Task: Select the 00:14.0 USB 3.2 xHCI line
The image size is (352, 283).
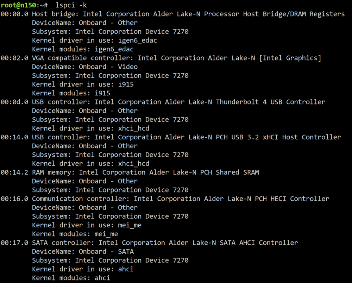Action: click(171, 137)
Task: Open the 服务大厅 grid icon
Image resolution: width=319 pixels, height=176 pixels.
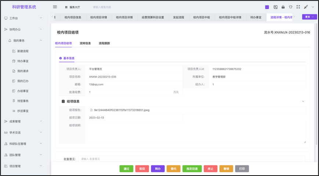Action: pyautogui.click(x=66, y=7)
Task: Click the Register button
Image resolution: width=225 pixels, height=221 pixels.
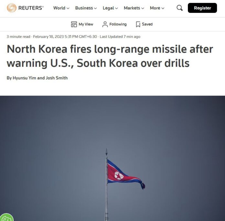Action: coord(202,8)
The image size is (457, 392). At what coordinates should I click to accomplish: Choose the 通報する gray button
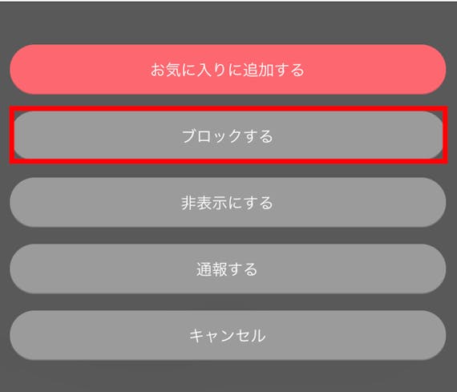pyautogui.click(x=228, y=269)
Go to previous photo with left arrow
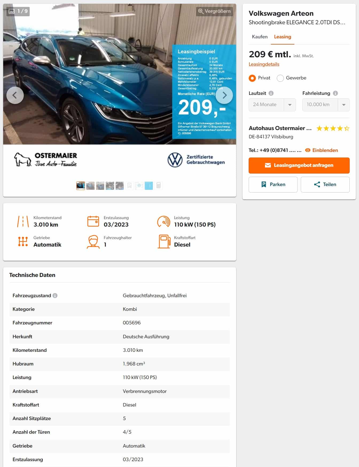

What needs to be done » Output all the data above verbatim, leaving out images.

Task answer »
Task: Select the 00:14.0 USB 3.2 xHCI line
The image size is (352, 283).
Action: click(171, 137)
Task: Open the 服务大厅 grid icon
Image resolution: width=319 pixels, height=176 pixels.
Action: pyautogui.click(x=66, y=7)
Task: Click the Register button
Image resolution: width=225 pixels, height=221 pixels.
Action: coord(202,8)
The image size is (457, 392). At what coordinates should I click to accomplish: Choose the 通報する gray button
pyautogui.click(x=228, y=269)
Go to previous photo with left arrow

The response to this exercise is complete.